Breaded, the mollusks are slipped into a sandwich, not without having first been coated with mayonnaise. The customers, who enjoy this winter day at 20 ° C in the shade of a palm tree, have no idea that behind the restaurant a young woman is busy giving a second life to the shells.

Thanks to Shannon Batte, they will soon become a reef in Galveston Bay, 10 kilometers from here. Out of sight, the employee of the Galveston Bay Foundation loads on her trailer seven trash cans of 80 kilos, filled with oyster shells, but also water, forgotten forks and lemons. All year round, on Mondays, Wednesdays and Fridays, she goes around the partner restaurants of her association.

“Most people eat oysters during the + r + months. As it is December, it is the right period. But because of the Covid, we do not have as many shells as usual,” he explains. -she.

“Our customers want to know where the oysters come from and where they go,” said Tom Tollett, owner of Tommy’s Seafood Restaurant & Oyster Bar, quoted by the foundation. This is where the first collection took place almost 10 years ago, in March 2011.

The tours have lengthened since today around ten restaurants around the bay participate in the program. On their menus or on their tables, logos and diagrams show the guests the fate of the thousands of shellfish collected: they will simply join the waters where they were formed. New oysters will settle and develop on it.

– “A real coastline of life” –

Pearl of Texas, Galveston Bay is an ecosystem particularly rich in seafood, thanks to the brackish mixture of fresh water from rivers and salt water from the Gulf of Mexico.

In 1845, when the state was attached to the United States, the town of Galveston already had its oyster bar.

But in September 2008, Hurricane Ike (113 dead in the United States) destroyed more than half of their habitat, suffocating their reefs with sediment.

To rebuild the ecosystem, the shells are therefore now dumped in the spring on rocks placed at the bottom of the water, on sites at low tides. Where the current is stronger, the crustaceans are gathered in nets and erected in dams.

They constitute a new habitat and also serve, by breaking the waves, to fight against soil erosion. The calmer water is then conducive to the development of vegetation.

“It’s a method that comes from a sister association in Florida, the Tampa Bay Watch,” explains Haille Leija, in charge of restoration at the Galveston foundation. “It creates a veritable coastline of life very different from the hard barriers that exist to protect the coasts”.

To date, the foundation is proud to have thus protected more than 30 kilometers of coastline and restored 20 hectares of salt marshes. It recovered 54 tonnes of shells in 2012, 125 in 2019 and 111 in 2020, despite the health context.
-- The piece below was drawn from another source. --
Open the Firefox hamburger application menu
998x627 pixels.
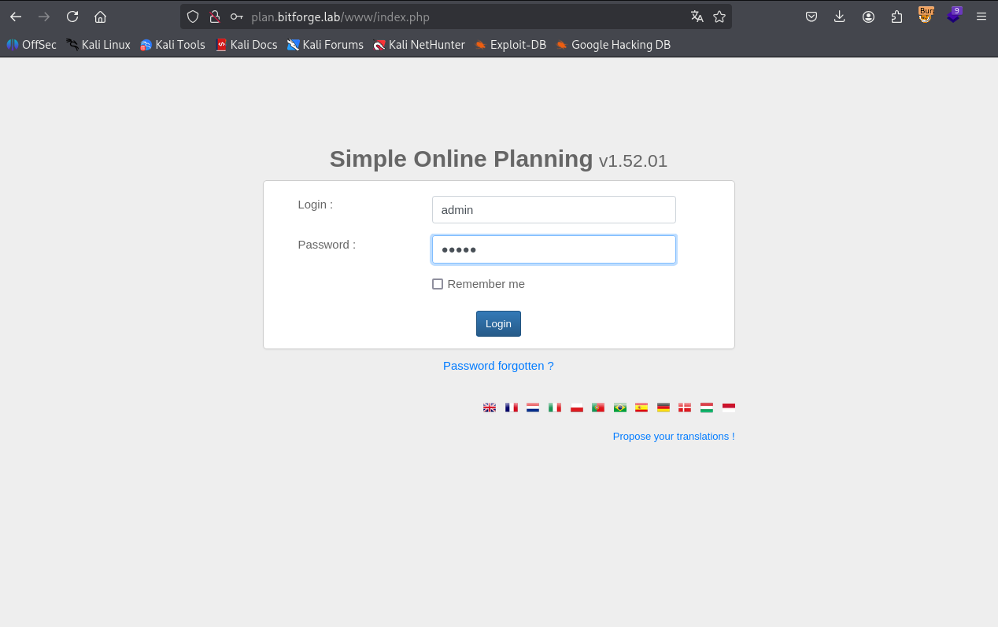981,17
Once submerged, the shells are also perfect shelters for crabs, shrimp and small fish. So many wild animals that will feed larger ones and thus contribute to the diversity of the environment.

– A “cure site” –

Finally, developing the oyster population offers another advantage: each mollusk naturally filters up to 190 liters of water per day!
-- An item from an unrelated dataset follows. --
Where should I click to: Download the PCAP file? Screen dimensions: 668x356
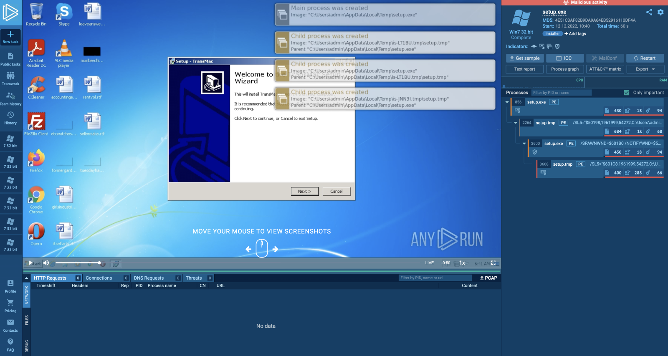click(488, 278)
But before taking a dip, Shannon Batte’s seashells stop at what the foundation calls a “cure site,” a wasteland in Pasadena, between Houston and the coast.
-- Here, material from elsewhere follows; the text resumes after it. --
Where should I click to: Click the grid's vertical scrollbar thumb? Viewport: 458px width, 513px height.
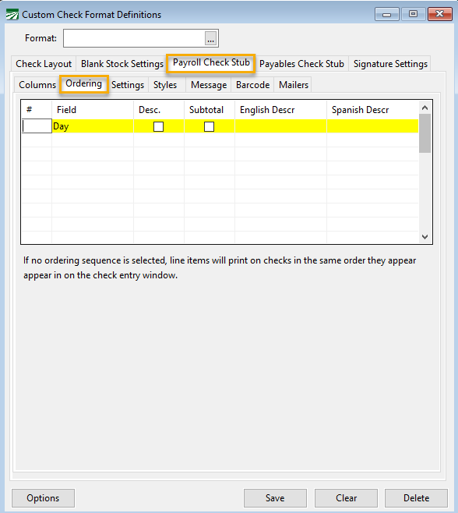click(x=425, y=133)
The 33-year-old employee empties her garbage cans, removes the oyster forks and spreads the shells on the ground. Three months later, they will be turned over using a small backhoe loader. They will then spend an additional term in the fresh air.

This prolonged sun treatment in one of the three dedicated sites sterilizes the shells by killing bacteria and parasites. The first flies arrive without delay and soon four wild boars lick the shells and bite the lemons.

“They are less and less afraid and sometimes do not wait until I am gone to feast. I am wary of them because they can attack. Fortunately, I have a compressed air horn to scare them”, smiles the young wife.